Representation learning is fundamental to NLP, but building embeddings that work well at different computational budgets is challenging. Matryoshka Representation Learning (MRL) offers a flexible inference paradigm through nested embeddings; however, learning such structures requires explicit coordination of how information is arranged across embedding dimensionality and model depth. In this work, we propose MIPIC (Matryoshka Representation Learning via Self-Distilled Intra-Relational Alignment and Progressive Information Chaining), a unified training framework designed to produce structurally coherent and semantically compact Matryoshka representations. MIPIC promotes cross-dimensional structural consistency through Self-Distilled Intra-Relational Alignment (SIA), which aligns token-level geometric and attention-driven relations between full and truncated representations using top-k CKA self-distillation.
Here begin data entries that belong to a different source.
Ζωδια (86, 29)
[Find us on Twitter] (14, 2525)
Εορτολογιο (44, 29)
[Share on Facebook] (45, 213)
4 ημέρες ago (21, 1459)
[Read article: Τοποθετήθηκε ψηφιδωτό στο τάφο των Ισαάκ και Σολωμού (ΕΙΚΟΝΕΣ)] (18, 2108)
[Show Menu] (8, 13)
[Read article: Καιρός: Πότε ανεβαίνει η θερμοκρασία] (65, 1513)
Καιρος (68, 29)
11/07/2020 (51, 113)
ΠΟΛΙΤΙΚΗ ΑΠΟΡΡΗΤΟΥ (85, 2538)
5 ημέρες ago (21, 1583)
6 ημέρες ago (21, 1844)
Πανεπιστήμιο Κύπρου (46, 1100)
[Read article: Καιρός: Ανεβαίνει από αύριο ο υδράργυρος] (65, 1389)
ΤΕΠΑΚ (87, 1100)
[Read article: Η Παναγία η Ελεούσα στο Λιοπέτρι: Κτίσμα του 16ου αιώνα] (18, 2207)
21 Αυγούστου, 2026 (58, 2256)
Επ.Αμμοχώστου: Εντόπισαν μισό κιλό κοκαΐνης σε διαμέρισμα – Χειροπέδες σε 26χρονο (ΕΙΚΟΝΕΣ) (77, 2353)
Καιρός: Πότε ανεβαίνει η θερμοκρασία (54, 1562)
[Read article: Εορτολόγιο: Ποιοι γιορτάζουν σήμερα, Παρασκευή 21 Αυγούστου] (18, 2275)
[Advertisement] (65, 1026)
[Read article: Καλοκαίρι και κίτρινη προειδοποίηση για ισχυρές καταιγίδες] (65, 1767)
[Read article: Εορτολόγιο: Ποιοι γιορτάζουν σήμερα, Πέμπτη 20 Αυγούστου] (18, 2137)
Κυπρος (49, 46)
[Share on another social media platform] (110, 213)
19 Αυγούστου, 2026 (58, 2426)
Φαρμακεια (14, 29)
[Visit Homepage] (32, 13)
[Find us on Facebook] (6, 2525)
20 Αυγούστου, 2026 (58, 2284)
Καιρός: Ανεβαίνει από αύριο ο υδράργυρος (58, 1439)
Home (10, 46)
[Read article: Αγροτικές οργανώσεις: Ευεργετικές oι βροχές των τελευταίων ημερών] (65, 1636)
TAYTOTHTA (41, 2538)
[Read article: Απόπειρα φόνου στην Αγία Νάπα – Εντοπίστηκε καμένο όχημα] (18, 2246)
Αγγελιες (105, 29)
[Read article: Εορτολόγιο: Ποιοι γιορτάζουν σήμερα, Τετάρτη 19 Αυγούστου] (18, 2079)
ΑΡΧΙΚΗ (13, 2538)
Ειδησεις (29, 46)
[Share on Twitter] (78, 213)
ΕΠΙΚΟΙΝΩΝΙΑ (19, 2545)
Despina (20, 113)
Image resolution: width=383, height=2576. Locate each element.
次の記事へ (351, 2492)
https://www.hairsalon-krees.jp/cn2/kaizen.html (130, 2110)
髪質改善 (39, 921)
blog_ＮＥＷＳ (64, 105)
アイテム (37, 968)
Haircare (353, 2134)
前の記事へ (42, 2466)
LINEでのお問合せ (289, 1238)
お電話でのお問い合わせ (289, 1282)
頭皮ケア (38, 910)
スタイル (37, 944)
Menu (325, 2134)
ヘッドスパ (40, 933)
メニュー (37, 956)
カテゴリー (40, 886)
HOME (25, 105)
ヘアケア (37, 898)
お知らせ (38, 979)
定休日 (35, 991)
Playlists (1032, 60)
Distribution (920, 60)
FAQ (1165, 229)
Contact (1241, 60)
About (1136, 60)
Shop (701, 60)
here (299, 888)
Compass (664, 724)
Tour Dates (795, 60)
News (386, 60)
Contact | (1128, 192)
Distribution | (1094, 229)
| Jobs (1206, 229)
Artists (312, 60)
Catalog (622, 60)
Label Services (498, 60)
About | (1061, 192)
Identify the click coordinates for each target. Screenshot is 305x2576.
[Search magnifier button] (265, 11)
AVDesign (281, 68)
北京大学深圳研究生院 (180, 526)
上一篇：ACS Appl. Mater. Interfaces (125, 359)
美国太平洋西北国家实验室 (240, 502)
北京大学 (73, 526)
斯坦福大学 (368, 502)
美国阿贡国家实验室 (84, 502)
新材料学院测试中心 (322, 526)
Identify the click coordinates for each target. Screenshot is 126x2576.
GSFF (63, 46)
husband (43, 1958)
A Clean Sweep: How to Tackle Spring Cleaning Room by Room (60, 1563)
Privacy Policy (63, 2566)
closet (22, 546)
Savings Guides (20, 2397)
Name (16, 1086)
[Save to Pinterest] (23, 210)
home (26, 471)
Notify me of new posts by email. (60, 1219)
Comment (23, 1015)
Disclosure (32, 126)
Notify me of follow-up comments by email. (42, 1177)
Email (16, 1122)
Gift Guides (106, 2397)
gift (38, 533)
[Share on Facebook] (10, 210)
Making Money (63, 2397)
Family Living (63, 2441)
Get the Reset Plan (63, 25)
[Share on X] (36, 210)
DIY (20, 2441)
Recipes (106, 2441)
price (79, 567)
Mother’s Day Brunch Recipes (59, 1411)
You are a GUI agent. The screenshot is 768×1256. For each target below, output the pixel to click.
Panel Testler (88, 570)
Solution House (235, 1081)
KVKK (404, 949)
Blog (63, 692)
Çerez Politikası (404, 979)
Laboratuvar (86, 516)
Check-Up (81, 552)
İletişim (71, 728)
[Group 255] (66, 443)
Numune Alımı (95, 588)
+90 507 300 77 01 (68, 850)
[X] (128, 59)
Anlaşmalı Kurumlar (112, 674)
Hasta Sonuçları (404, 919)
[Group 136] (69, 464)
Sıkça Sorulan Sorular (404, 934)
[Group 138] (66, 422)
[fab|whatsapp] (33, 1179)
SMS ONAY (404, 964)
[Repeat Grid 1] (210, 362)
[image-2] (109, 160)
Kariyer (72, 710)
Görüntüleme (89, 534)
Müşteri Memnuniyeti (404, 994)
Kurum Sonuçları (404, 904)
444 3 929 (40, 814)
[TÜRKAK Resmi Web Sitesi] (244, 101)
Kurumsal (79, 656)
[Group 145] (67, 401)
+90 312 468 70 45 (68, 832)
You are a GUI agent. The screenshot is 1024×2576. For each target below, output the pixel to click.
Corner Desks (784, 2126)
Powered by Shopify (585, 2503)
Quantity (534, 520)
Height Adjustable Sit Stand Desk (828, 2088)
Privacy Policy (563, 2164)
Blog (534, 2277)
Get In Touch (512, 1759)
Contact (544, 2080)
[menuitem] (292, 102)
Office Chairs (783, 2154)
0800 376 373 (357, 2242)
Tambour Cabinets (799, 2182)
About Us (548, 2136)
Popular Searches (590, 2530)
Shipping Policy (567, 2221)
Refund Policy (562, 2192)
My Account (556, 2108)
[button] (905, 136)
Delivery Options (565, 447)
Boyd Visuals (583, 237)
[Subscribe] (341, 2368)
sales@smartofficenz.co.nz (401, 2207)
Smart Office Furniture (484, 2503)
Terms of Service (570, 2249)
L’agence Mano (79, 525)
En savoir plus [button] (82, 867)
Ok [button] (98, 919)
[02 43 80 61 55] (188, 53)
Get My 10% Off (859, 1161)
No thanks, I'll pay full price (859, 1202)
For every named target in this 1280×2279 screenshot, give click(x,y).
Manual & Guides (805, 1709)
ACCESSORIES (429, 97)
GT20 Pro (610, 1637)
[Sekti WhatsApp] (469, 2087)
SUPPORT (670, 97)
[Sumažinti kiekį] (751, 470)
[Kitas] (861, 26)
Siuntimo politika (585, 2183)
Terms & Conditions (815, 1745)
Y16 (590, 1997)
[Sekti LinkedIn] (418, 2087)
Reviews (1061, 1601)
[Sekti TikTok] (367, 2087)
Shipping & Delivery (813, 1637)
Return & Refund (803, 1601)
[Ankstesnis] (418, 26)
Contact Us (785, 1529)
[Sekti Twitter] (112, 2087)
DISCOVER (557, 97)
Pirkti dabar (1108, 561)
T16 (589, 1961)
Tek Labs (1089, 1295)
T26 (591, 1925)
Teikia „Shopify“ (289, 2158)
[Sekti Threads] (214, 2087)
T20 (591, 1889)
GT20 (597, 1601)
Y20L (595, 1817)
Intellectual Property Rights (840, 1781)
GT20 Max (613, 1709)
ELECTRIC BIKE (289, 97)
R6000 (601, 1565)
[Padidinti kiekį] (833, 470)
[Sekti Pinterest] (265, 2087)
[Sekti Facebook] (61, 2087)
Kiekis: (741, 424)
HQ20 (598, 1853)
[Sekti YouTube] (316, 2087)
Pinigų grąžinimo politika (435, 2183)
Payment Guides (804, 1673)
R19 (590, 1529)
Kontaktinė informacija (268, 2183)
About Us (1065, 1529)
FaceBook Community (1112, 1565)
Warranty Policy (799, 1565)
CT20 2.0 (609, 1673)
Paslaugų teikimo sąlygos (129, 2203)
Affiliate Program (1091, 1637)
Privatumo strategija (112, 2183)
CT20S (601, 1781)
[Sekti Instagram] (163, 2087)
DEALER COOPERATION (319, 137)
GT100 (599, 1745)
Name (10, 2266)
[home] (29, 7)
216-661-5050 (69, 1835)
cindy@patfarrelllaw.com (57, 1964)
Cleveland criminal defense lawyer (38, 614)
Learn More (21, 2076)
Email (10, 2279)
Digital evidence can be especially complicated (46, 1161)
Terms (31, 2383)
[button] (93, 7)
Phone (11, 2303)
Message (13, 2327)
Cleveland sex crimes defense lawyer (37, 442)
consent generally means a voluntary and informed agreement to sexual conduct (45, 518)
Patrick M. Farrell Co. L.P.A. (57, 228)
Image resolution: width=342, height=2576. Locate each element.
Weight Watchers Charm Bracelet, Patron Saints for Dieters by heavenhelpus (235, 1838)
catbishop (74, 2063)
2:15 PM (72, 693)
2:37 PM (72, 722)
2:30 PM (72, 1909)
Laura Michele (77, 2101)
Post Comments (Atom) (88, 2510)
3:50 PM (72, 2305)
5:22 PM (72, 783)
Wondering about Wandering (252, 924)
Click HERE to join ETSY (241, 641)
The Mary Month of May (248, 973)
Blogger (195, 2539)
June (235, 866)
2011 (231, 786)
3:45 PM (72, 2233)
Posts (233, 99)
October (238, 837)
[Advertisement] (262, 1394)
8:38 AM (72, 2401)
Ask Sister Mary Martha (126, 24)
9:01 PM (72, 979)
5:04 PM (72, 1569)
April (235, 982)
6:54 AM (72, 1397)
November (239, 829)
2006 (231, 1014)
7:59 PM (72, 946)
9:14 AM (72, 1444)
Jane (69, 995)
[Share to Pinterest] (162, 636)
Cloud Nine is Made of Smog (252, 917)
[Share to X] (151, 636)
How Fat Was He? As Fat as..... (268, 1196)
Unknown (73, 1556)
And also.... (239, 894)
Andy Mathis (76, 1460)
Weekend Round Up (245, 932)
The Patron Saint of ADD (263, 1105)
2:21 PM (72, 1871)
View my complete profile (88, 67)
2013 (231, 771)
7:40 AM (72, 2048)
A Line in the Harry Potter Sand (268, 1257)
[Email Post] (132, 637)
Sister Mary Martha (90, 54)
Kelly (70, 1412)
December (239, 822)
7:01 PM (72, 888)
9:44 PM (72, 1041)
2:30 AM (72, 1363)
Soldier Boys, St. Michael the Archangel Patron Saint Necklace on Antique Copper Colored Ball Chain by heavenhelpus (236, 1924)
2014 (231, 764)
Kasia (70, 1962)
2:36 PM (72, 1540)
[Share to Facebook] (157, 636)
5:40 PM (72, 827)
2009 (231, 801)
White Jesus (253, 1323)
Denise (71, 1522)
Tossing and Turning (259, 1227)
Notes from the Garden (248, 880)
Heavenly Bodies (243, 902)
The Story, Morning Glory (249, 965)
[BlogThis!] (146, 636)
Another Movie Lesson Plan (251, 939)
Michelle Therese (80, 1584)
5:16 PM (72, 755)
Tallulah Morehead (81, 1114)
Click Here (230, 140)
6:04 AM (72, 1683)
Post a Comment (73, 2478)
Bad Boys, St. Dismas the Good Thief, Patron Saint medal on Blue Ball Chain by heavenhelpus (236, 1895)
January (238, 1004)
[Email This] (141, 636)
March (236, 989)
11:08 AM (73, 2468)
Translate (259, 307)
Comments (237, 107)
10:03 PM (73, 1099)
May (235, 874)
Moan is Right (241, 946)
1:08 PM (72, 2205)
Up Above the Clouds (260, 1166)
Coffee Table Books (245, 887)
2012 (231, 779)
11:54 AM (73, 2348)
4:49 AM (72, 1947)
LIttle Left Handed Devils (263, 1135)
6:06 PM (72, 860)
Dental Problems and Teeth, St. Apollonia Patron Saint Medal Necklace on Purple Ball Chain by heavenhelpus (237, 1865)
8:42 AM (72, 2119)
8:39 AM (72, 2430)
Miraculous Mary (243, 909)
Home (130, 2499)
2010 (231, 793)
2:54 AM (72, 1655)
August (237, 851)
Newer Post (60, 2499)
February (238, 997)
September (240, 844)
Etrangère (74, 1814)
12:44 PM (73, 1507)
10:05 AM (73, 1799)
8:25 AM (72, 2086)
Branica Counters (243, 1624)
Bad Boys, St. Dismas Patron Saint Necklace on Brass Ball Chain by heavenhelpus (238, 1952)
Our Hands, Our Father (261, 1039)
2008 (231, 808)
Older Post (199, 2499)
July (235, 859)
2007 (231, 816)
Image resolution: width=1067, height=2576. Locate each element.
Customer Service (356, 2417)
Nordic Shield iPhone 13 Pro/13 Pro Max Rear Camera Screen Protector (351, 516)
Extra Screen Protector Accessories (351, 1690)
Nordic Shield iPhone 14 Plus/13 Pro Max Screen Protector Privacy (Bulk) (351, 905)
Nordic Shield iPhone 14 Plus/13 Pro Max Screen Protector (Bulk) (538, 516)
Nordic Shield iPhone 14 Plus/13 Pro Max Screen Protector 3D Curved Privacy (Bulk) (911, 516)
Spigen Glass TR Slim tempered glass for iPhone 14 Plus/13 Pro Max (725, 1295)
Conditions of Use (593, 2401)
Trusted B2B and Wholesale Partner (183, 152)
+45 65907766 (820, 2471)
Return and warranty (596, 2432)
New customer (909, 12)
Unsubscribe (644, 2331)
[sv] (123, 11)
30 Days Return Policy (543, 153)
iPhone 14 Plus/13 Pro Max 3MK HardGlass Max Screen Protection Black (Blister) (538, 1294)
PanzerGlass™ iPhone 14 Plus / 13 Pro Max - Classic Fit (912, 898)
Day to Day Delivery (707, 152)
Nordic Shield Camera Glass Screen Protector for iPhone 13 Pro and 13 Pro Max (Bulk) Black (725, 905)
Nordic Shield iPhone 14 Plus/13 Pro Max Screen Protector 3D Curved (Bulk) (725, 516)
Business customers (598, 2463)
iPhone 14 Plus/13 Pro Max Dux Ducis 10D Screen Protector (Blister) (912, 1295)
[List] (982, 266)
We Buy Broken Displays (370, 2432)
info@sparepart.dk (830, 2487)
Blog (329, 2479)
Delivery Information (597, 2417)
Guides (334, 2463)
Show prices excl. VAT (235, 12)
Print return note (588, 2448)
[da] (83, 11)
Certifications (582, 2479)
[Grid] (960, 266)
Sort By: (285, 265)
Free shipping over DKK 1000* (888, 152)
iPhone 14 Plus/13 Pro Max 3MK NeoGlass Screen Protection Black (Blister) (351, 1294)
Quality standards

Complementarily, it enables depth-wise semantic consolidation via Progressive Information Chaining (PIC), a scaffolded alignment strategy that incrementally transfers mature task semantics from deeper layers into earlier layers. Extensive experiments on STS, NLI, and classification benchmarks (spanning models from TinyBERT to BGEM3, Qwen3) demonstrate that MIPIC yields Matryoshka representations that are highly competitive across all capacities, with significant performance advantages observed under extreme low-dimensional.